Between leisurely negotiations and Antiochus’s own weakness for local siege warfare, Ptolemy held up the Seleucid invasion until the summer of 217. Then, at the head of fifty-five thousand men, and accompanied by his young sister Arsinoë III,31 he took the field in person, to face Antiochus’s army, now sixty-eight thousand strong, at Raphia, in Palestine, just beyond the Egyptian frontier.32 It was the biggest formal battle since Ipsus, which it also resembled in another way: Antiochus, like Demetrius the Besieger before him, shattered the enemy’s left wing (his combination of cavalry and elephants proved irresistible);33 but—again like Demetrius—he could not resist pursuing his advantage, so that Ptolemy’s commanders were able to organize a counterattack and shatter the Seleucid phalanx while its general was still on his death-or-glory charge.34
Resounding triumph though it was—Coele-Syria was safe, and Egypt relieved of the threat of invasion—Raphia brought little good to the victors, and some unlooked-for troubles as well.35 Ptolemy IV, despite recent attempts to credit him with an active foreign policy,36 was clearly an indolent character, dominated to a great extent by his advisers and womenfolk, if not the complete sensual fribble portrayed by Polybius.37 There is an interesting contrast, in the latter’s account, between Sosibius’s energetic preparations, which brought victory at Raphia,38 and the king’s dilatory disinclination to follow that victory up, ascribed by Polybius to his urge to get back to the fleshpots of Alexandria—even though he then admits that Ptolemy spent a further three months settling affairs in Coele-Syria and Phoenicia.39 His concern for family affairs also extended to acquiescence in the murder of most of his close relatives, including his mother.40 At all events, having won the battle he was quite happy to settle for the status quo; he even let Antiochus keep the naval base of Seleucia-in-Pieria.

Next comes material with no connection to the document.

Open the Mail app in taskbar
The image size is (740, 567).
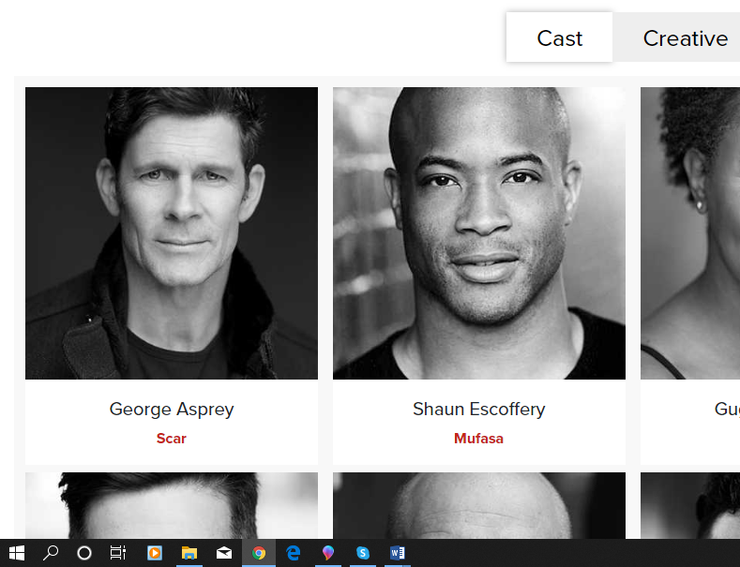point(224,552)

Coele-Syria, at least, stayed in Ptolemaic hands for almost another two decades. Ptolemy also now married his sister Arsinoë (October 217), and the two received a cult as the Father-Loving Gods (Theoi Philopatores).41 But his Egyptian troops had tasted blood, and sensed their own power: on the domestic front the king had won what was to prove an expensive victory.42
In this connection there may have been more pressing motives than self-indulgence for the terms he allowed Antiochus. A fall in population and a shrinkage of overseas trade had brought about so acute a shortage of silver in Egypt that the silver currency was debased; a bronze coinage was introduced during the reign of Ptolemy III, and in 210, only seven years after Raphia—and Trasimene—silver seems to have been abandoned altogether as Ptolemaic Egypt’s standard currency.43 In the circumstances it would be understandable if Ptolemy balked at hiring the extra mercenaries needed to pursue an aggressive foreign policy; financial considerations may similarly have dictated the enrollment of Egyptian troops at cut-price rates. Raphia doubtless brought in a fair amount of the plunder that constituted a major source of regular income for any Hellenistic monarch; but after Raphia the supply dried up. The problem is complex;44 it does, however, seem more than likely that events in Egypt now tended to follow a vicious circle. The native troops in Ptolemy’s army stimulated a strong nationalist movement; the nationalists at first restricted themselves to a long, and successful, guerilla campaign, but then rebelled so effectively against the central government that for a long period Upper Egypt achieved total independence under a series of native pharaohs (205–186/5?);45 the loss of Upper Egypt deprived Ptolemy of a substantial proportion of his revenues, besides necessitating an increased army of mercenaries to fend off the constantly marauding rebels; the resultant drain on capital meant a serious cutback in overseas trade, which in turn exacerbated an already difficult economic situation.46
All these factors should be borne in mind when considering Ptolemy’s lackluster foreign policy. It is true that the real deterioration only set in about the time of Philopator’s death, or shortly before (205/4): until then the Ptolemaic empire remained more or less intact. Then came open revolt and anarchy, backed by the native priests, and disrupting administrative communications throughout the kingdom: even the famous elephant-hunting expeditions had to be discontinued (see below, p. 329).47 The Ptolemaic government had worse dangers to face than Antiochus III’s depredations in Coele-Syria, and the equally conciliatory treaty made with him after the Fifth Syrian War reflects this all too clearly (below, p. 305). The surviving honorific decrees from Canopus (March 238) and Memphis (March 196) reveal an increasing effort to conciliate the powerful native priesthood, to create some kind of acceptable common ideology of power for Greek rulers and privileged Egyptians alike.48 But the economic crisis led, inevitably, to harsher taxation and greater bureaucratic stringency, thus giving fresh animus, and further recruits, to the nationalist movement.49
Three years before Antiochus’s defeat in Syria (220), his hitherto loyal commander (and maternal uncle) Achaeus50—presumably encouraged to play his own hand, if not by Molon’s example, at least by his own reconquest of Asia Minor—had proclaimed himself king, and assumed the diadem.51 However, his mercenary army, recognizing a no-win situation when they saw one, refused to follow him to Antioch,52 and he ended up as a freebooter in the Anatolian highlands: Antiochus judged, correctly, that Achacus and Attalus of Pergamon, old opponents already, would keep each other busy for a year or two. In 216 Antiochus moved back into Asia Minor himself, blockaded Achaeus in Sardis, and in 213 caught him trying to escape. The pretender was mutilated and his corpse crucified, an Achaemenid practice that suggests Antiochus was rehearsing his chosen role as Great King of Asia.53 It also made an example that discouraged civil war in the Seleucid domains for the next fifty years.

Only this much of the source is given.